There are few things which confuse people more than knowing when and if they have diabetes, and what tests they should take in order to get this confirmation. And it’s reasonable to be confused. There is a lot of misinformation and ignorance when it comes to identifying diabetes – even within the medical community.

I’ll never forget the year when I was diagnosed. It was midsummer in 2009, and I hadn’t been feeling well, so I decided out of concern, to order a glucose meter and strips. This – because my own father had diabetes, and since I have Policystic Ovarian Syndrome, I had been warned many years prior that I ought to keep an eye on my blood sugars because the condition could lead to it.

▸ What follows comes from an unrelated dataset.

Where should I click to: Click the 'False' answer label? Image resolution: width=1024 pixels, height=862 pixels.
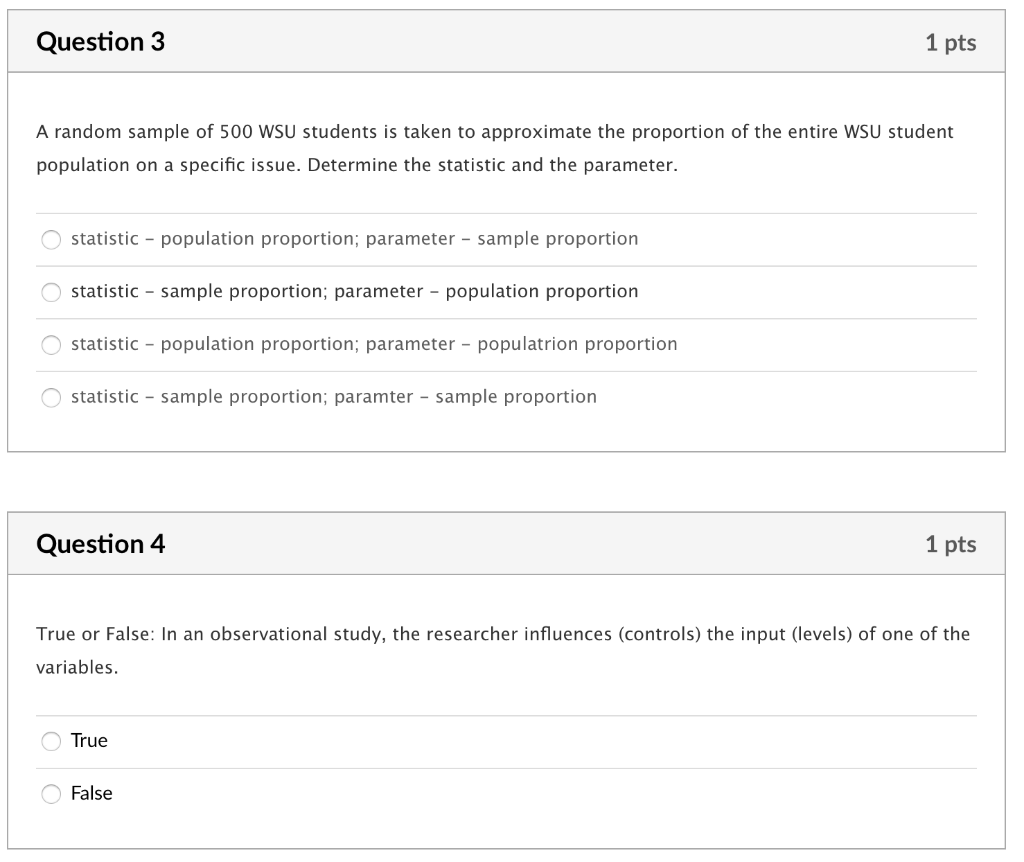[91, 793]
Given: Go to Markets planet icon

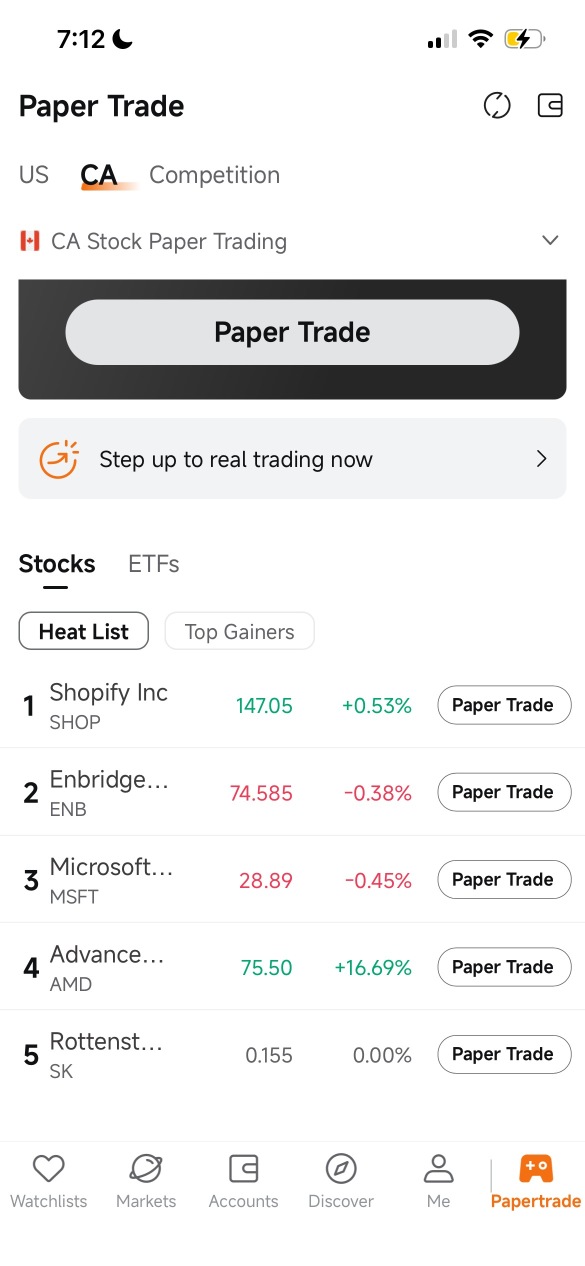Looking at the screenshot, I should [x=146, y=1168].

But nothing more was said. At the time, I was not super knowledgeable about where the boundaries lay… but I suspected 156 mg/dL, three hours after a meal, was not normal. So I went in to see my doctor. She assured me that that was normal. I had this gut feeling that she was wrong; that she was dismissive. But I didn’t have the knowledge to confront her, and I thought she knew something I didn’t.

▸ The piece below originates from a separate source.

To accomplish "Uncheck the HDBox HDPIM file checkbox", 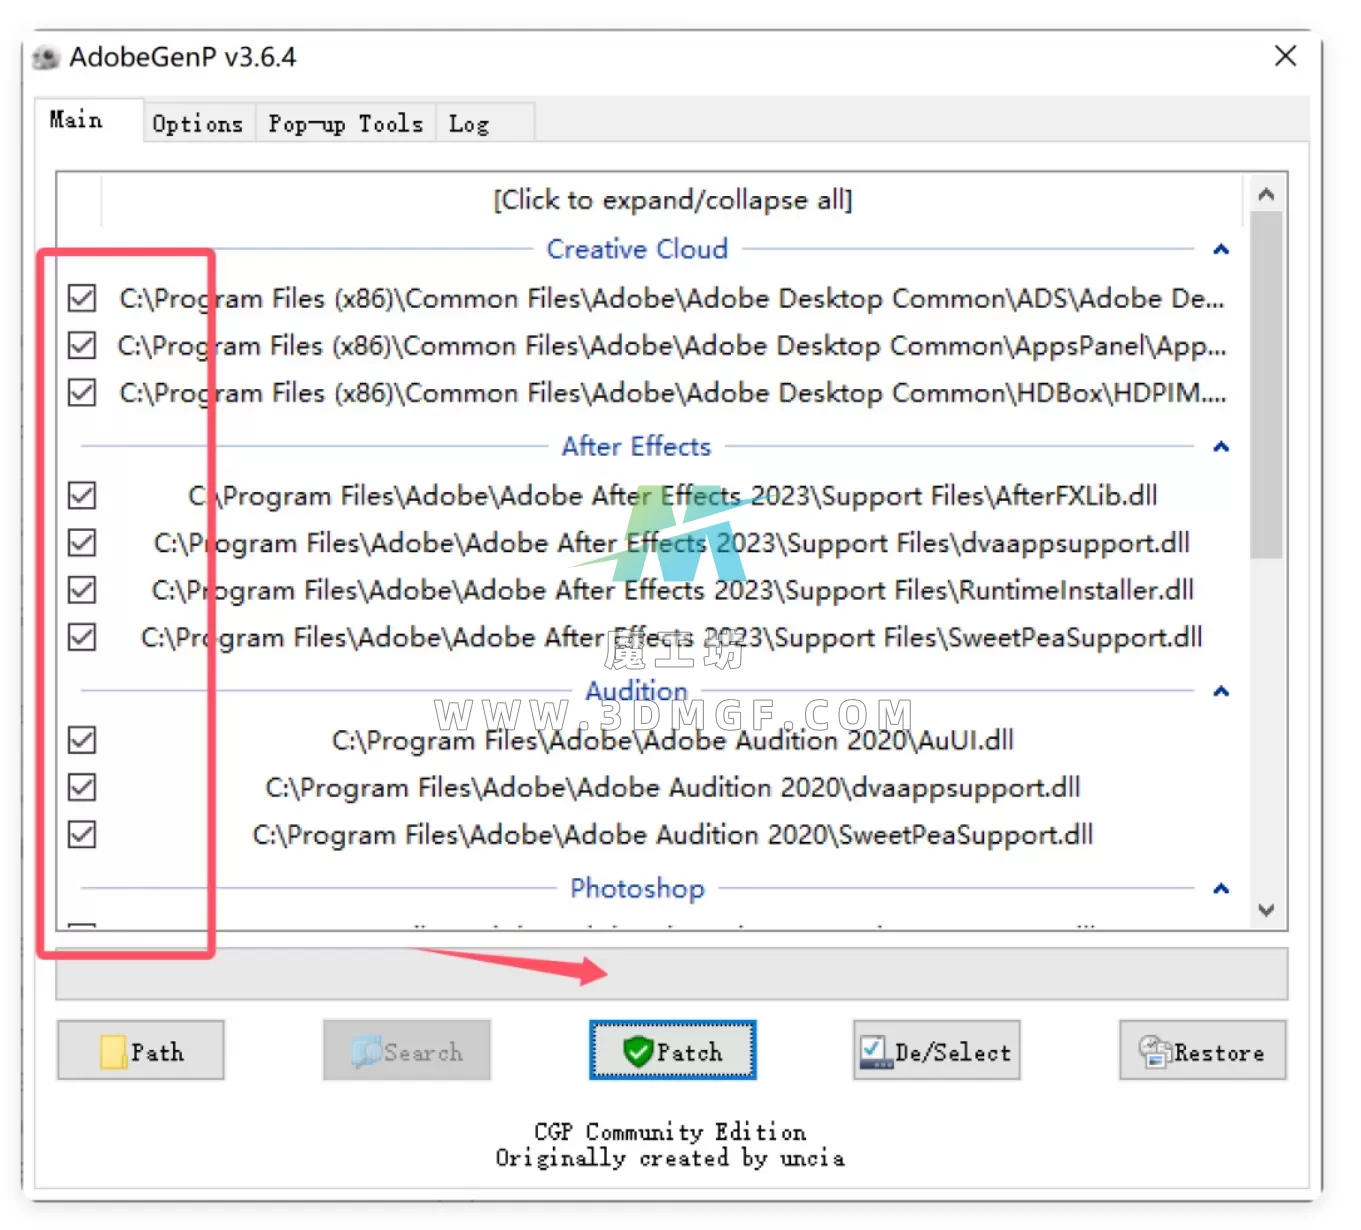I will pos(82,393).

Two months later, I developed a yeast infection which would not go away. The LPN nurse who examined me, after many failed attempts at curing this, decided to do a glucose in urine test. I failed this test, was referred back to my doctor, and was finally sent for an HbA1c test which came back at 10.5%. My average blood glucose had been at 255 mg/dL. That afternoon, while we were putting up the Christmas tree, I passed out from high blood sugar.

My doctor expressly apologized to me for her incompetence and pledged to go learn more from the American Diabetes Association website. I don’t know about you – but that scared me stiff. And this is not uncommon. It is NOT uncommon for many doctors, nurses, registered dietitians, etc., to not be very knowledgeable about diabetes, despite the seriousness of the condition and its steady rise in incidence. It is misguided to think that there’s nothing to worry about, unless a person’s fasting glucose is above 200 mg/dL.

Many may also give the WRONG test, and then dismiss the patient as not having diabetes. But not all tests are made the same. Here’s a run-down of a few tests you might see:

  • Fasting blood glucose: This is a test often given to someone on an empty stomach – usually 12 hours. If a person’s glucose has been high for a while, it can be a good indicator that more testing needs to be done. But this may not always reflect that there is high glucose impairment, so it is not the only test that should be done. It is merely a small snapshot of a glucose level. Any reading above 100 mg/dL is abnormal or prediabetic, and any reading above 126 mg/dL is considered a sign of diabetes.
  • Urine in glucose: Like the fasting blood glucose, this test can be done to gauge if a person is already releasing excessive glucose in their urine, and might have diabetes. It alone, is not a diagnosis tool. It is generally performed for pregnant women, or after chronic yeast or urine infections. Anything above 0.8 mmol/L is a sign of concern.
  • GTT (Glucose Tolerance Test): This is a test in which a person is given a glucose solution to drink, on an empty stomach. The solution can be 50-75 mg of pure glucose. A patient’s blood glucose will then be tested at 2 hours, and sometimes 3 hours, to determine the rise of their blood glucose as a reaction to the solution. If at 2 hours, glucose is between 140-199 mg/dL, it is considered impaired. If it’s above 199 mg/dL, it is considered diabetic. This test is a good for any person who is pre-diabetic because they may not always have high blood glucose, on average, and this impairment might be missed in other tests, which are more meant to capture consistent and chronically high blood glucose. This is a mandatory test for pregnancy, during the third trimester.
  • HbA1c (Glycated Hemoglobin Percentage): The HbA1c percentage measures how much sugar is attached to the blood’s hemoglobin protein. It’s like taking a snapshot of where a patient’s blood glucose levels have been for the last 2-3 months. For this reason, and because the patient does not have to ingest any solutions, it is a great diabetes management tool. If a patient’s average blood glucose has been above 140, it will easily reflect on HbA1c (or A1C) test. If a doctor has reason to believe a patient has had chronically high blood glucose levels for an extended amount of time (such as with a failed fasting glucose or a failed urine glucose test), then an A1C is the right tool. However an A1C which is low enough that a person seems to be pre-diabetic should always be followed by a GTT, in order to determine that this person is, in fact, pre-diabetic and not diabetic. Unfortunately many patients are misdiagnosed – or wrongly told they are fine or have no diabetes – because of failure to follow up with this.

At the end of the day, YOU are the captain of your own health. If you are unsure about your diabetes diagnosis, ask for further or more specific testing. If someone denies you testing, seek a different medical opinion. It is YOUR right to be tested and to rule out diabetes.